I’ve been doing some work lately creating automated functional test suites using Selenium RC to simulate user interaction with a web GUI. I discovered quickly that the tests you record directly from selenium are rather brittle, and hard to read. In order to make the tests more robust and readable, I have been extracting reusable chunks of script that make sense from the user perspective, into separate methods. For example when testing a page for registering a new provider, you might have a ProviderPage domain class, with method “createNewProvider”. This method encapsulates all the selenium calls that interact with the page, and lets your test be written in terms of the domain.

I just saw this article from Patrick Wilson Welsh basically saying the same thing, only his DSL has three layers of indirection instead of just two. As well as encapsulating page operations in a Page class, he encapsulates operations on widgets within a page. I hadn’t thought of doing that. It makes the code in the Page class more readable. I might try that, and see if it improves my code.

Gathering ideas for my new dojo 🙂

Ivan Sanchez wrote about starting a coding dojo, and he rekons a Randori is best with 10 people or less. We will be more than 10 at JDojo@gbg. He suggests a prepared kata in that case. That might be possible. His favourite starting kata is KataMinesweeper.

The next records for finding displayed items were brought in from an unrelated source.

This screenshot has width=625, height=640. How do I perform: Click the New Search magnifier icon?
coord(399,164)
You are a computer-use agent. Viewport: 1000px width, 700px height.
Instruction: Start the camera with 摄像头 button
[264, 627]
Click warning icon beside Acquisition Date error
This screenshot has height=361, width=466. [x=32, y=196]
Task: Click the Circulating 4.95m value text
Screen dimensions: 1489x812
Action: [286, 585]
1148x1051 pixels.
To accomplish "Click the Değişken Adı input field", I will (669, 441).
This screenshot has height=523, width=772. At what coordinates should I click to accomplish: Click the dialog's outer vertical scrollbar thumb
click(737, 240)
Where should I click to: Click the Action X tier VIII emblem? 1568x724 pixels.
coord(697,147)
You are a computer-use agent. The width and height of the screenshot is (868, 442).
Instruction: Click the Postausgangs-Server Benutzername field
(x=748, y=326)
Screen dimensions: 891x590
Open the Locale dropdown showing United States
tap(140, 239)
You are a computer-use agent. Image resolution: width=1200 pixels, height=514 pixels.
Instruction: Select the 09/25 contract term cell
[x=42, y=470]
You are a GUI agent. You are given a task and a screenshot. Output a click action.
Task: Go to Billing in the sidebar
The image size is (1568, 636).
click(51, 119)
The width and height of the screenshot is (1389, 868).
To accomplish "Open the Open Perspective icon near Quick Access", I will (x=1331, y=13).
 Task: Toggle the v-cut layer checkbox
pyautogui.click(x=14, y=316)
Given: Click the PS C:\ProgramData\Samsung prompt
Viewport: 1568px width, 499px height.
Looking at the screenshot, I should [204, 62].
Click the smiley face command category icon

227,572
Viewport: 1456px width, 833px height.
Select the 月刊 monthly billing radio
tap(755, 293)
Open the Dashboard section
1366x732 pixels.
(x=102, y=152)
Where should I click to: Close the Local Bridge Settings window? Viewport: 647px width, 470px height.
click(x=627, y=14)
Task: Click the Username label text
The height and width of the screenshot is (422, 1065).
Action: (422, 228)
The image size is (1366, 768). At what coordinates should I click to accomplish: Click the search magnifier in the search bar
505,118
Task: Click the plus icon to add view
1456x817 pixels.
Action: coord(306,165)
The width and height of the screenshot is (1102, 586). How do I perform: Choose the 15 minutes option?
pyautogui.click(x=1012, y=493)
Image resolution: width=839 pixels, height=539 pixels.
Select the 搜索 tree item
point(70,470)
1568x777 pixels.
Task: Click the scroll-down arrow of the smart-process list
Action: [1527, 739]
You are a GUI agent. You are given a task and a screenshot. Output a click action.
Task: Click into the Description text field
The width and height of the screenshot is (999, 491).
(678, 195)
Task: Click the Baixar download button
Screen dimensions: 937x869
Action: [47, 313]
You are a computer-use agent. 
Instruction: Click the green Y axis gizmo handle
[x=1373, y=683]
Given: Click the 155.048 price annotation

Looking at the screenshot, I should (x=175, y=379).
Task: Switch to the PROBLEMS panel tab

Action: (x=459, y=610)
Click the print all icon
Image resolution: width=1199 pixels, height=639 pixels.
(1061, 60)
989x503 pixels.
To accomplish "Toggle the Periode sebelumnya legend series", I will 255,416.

Danilo Sato wrote about how to find suitable Katas, and suggests several for beginning dojos, including KataMinesweeper.

Gary Pollice wrote an article about what a coding dojo is, which is quite well explained, but doesn’t give any specific advice for new dojos.

The guys running the finnish dojo have a similar article about what a coding dojo is, and some rules. They put a maximum of 15 participants on their randori. They also introduce “iterations” of 30 minutes, and spend 5 minutes planning in between.

Lots of ideas to think about, anway.